> **Consegna**
Elenca tutti gli enti e gli istituti di ricerca citati nel testo sulle dosi di vaccino, indicando per ciascuno la sigla riportata.

> **Testo del documento**
• • • •
La ricerca pubblicata su Physical Review Research mostra che la gestione del tempo tra prima dose e richiamo è decisiva nelle strategie di contenimento
Il tempo che intercorre tra la prima dose di vaccino (primer) e quella di richiamo (booster) può fare la differenza nell’andamento di un’epidemia. Non solo per l’immunità individuale, ma soprattutto per l’impatto a livello collettivo. A dimostrarlo è uno studio del Consiglio nazionale delle ricerche (Cnr), realizzato dall’Istituto dei sistemi complessi (Cnr-Isc) e dall’Istituto per le applicazioni del calcolo (Cnr-Iac), che ha analizzato diversi scenari di distribuzione delle dosi utilizzando un modello matematico.
I risultati sono stati pubblicati sulla rivista scientifica Physical Review Research e delineano un quadro chiaro: la strategia vaccinale deve adattarsi alle risorse disponibili per risultare davvero efficace.
Prima dose prioritaria in caso di risorse limitate
“I risultati mostrano che, quando le risorse sono scarse e i tempi di attesa per le dosi sono lunghi, l'approccio più efficace è dare priorità assoluta alla prima dose, così da aumentare rapidamente la copertura vaccinale iniziale”, afferma Francesca Colaiori, ricercatrice del Cnr-Isc.
Al contrario, in presenza di un tasso di vaccinazione elevato e di una maggiore disponibilità di dosi, diventa vantaggioso iniziare a somministrare anche le seconde dosi mentre una parte della popolazione è ancora in attesa della prima. La priorità, in questo caso, dipende dal livello di risorse disponibili.
Lo studio identifica inoltre un punto di transizione: quando le scorte aumentano, diventa ottimale procedere parallelamente con prime e seconde dosi. “Una corretta strategia ha l'effetto di spostare la soglia epidemica e dunque in alcune circostanze può perfino sopprimere del tutto epidemie che, con una pianificazione sub-ottimale, sarebbero invece esplose”, aggiunge Colaiori.
• • • •
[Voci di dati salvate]
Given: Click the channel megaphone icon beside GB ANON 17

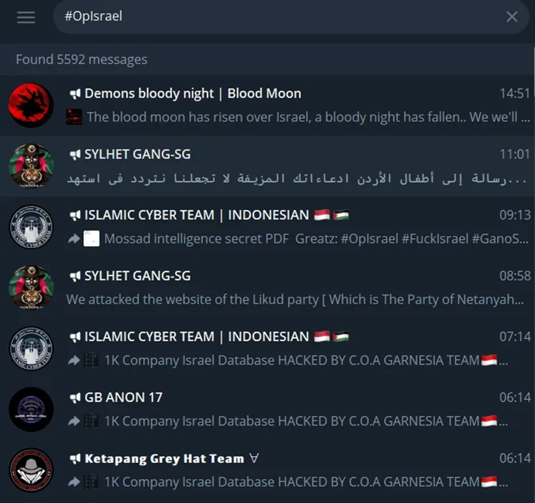Looking at the screenshot, I should tap(75, 398).
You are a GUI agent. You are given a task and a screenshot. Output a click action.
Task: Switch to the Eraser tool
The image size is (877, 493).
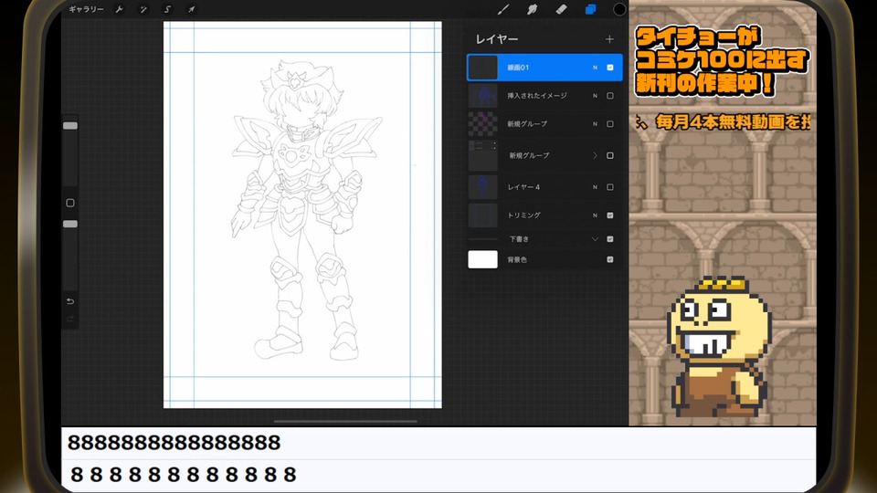click(561, 10)
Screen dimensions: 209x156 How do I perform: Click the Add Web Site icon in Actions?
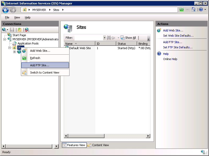click(159, 30)
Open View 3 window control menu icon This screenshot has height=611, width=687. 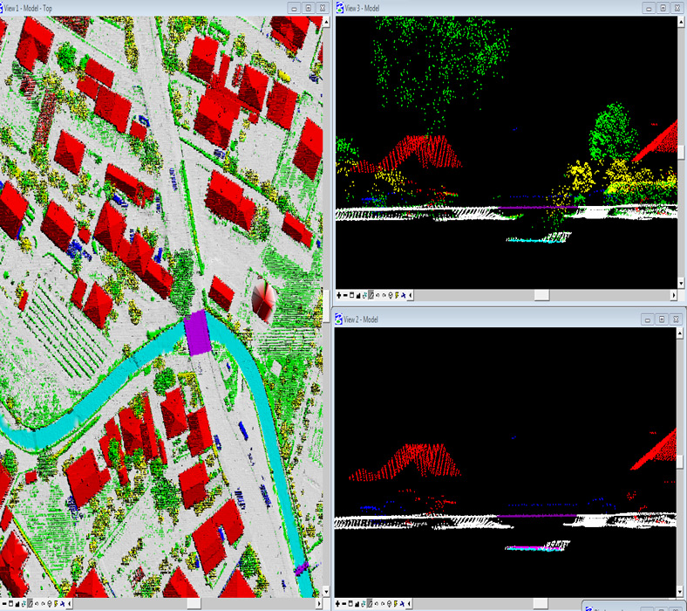coord(340,7)
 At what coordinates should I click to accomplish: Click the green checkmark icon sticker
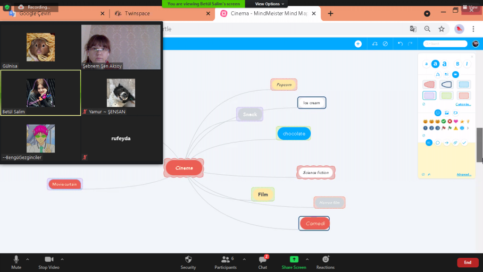444,121
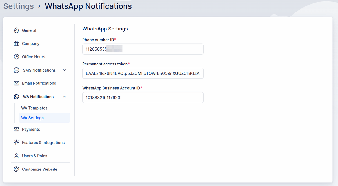The image size is (338, 186).
Task: Select the Users & Roles person icon
Action: [x=17, y=156]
• • • •
> **Soluzione**
- Consiglio nazionale delle ricerche (Cnr)
- Istituto dei sistemi complessi (Cnr-Isc)
- Istituto per le applicazioni del calcolo (Cnr-Iac)